Do not go gentle into that good night,
Old age should burn and rave at close of day;
Rage, rage against the dying of the light.

Though wise men at their end know dark is right,
Because their words had forked no lightning they
Do not go gentle into that good night.

Good men, the last wave by, crying how bright
Their frail deeds might have danced in a green bay,
Rage, rage against the dying of the light.

Wild men who caught and sang the sun in flight,
And learn, too late, they grieved it on its way,
Do not go gentle into that good night.

Grave men, near death, who see with blinding sight
Blind eyes could blaze like meteors and be gay,
Rage, rage against the dying of the light.

And you, my father, there on the sad height,
Curse, bless, me now with your fierce tears, I pray.
Do not go gentle into that good night.
Rage, rage against the dying of the light.


***

Geh nicht gelassen in die gute Nacht,
Brenn, Alter, rase, wenn die Dämmerung lauert;
Im Sterbelicht sei doppelt zornentfacht.

Weil keinen Funken je ihr Wort erbracht,
Weise – gewiss, dass Dunkel rechtens dauert-,
Geh nicht gelassen in die gute Nacht.

Wer seines schwachen Tuns rühmt künftige Pracht
Im Sinken, hätt nur grünes Blühn gedauert,
Im Sterbelicht bist doppelt zornentfacht.

Wer jagt und preist der fliehenden Sonne Macht
Und lernt zu spät, dass er nur sie betrauert,
Geh nicht gelassen in die gute Nacht.

Wer todesnah erkennt im blinden Schacht,
Das Auge blind noch blitzt und froh erschauert,
Im Sterbelicht ist doppelt zornentfacht.

Und du mein Vater dort auf der Todeswacht,
Fluch segne mich, von Tränenwut vermauert.
Geh nicht gelassen in die gute Nacht.
Im Sterbelicht ist doppelt zornentfacht.

Und jetzt machen wir einmal den Test und geben das Gedicht bei Google Translate ein. Wenn man an dieser Übersetzung noch ein wenig arbeitet, dann kann man damit leben. Im Internet finden sich noch zahlreiche Übersetzungen, die meisten sind anonym, die lasse ich mal weg. Das Gedicht Do not go gentle into that good night handelt vom Tod, das ist uns klar. Es erschien 1951, war aber schon 1947 geschrieben worden. Wenige Jahre zuvor hatte Dylan Thomas ein Gedicht geschrieben, das mit Do not go gentle into that good night thematisch zusammenhängt. Es ist ein Gedicht auf ein kleines Mädchen, das bei der Bombardierung Londons umgekommen war. Die letzte Zeile des Gedichtes heißt After the first death there is no other (Nach dem ersten Tod gibt’s keinen anderen). Das Gedicht ist von Reinhard Paul Becker ins Deutsche übertragen worden, es findet sich auch in dem Band Windabgeworfenes Licht.

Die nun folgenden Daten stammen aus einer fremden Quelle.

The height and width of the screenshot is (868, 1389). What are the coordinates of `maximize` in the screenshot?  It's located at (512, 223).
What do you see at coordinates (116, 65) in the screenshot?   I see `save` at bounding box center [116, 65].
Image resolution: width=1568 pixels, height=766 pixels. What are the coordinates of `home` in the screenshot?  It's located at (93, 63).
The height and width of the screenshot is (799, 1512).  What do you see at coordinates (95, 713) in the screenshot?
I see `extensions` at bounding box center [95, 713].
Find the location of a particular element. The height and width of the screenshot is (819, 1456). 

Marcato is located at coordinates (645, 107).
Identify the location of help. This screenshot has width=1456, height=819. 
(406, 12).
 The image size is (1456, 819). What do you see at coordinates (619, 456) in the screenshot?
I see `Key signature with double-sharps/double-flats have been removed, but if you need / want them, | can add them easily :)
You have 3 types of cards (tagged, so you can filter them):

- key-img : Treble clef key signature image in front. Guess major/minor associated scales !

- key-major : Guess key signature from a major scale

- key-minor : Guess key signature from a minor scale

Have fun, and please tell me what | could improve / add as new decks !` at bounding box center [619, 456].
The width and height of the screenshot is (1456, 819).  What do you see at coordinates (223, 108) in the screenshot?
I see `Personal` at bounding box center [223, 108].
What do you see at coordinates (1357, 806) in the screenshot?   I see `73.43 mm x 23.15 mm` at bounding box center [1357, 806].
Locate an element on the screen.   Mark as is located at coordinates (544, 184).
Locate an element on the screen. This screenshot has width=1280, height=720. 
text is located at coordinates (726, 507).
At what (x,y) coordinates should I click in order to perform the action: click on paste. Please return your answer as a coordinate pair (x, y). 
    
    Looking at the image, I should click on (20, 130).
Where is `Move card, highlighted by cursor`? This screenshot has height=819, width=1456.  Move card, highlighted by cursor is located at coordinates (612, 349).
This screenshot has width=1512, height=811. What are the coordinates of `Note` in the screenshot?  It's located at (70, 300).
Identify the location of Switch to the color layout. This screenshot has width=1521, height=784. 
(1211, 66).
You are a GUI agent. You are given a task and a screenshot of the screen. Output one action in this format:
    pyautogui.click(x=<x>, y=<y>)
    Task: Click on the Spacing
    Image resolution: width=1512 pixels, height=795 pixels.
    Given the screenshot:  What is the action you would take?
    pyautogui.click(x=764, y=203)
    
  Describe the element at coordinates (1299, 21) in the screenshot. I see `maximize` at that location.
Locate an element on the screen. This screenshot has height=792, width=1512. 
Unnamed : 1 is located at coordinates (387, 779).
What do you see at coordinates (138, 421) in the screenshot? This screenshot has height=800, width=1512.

Der Dichter und Übersetzer Michael Hamburger hat über Dylan Thomas, den er nach dem Kriegsdienst in Oxford kennenlernte, geschrieben: Man hat es als einen Widerspruch empfunden, daß Dylan Thomas ein überaus lebensfroher und zugleich ein tragischer Dichter gewesen ist. Er fürchtete zwar den Tod, aber mehr noch fürchtete er den Tod im Leben, ein Leben ohne Leidenschaft. Äußerste Freude setzt sich jedoch auch äußerster Gefahr aus; sie wagt das bedingungslose Leben, und eben das grenzt an den Tod. Dylan Thomas kannte dieses unabwendbare Gesetz, und er hat das Risiko des frühen eigenen Todes auf sich genommen, um das Lebendige preisen zu können. Wie kein anderer Dichter unserer Zeit hat er dieses Gesetz in seinem Leben und in seiner Lyrik verwirklicht.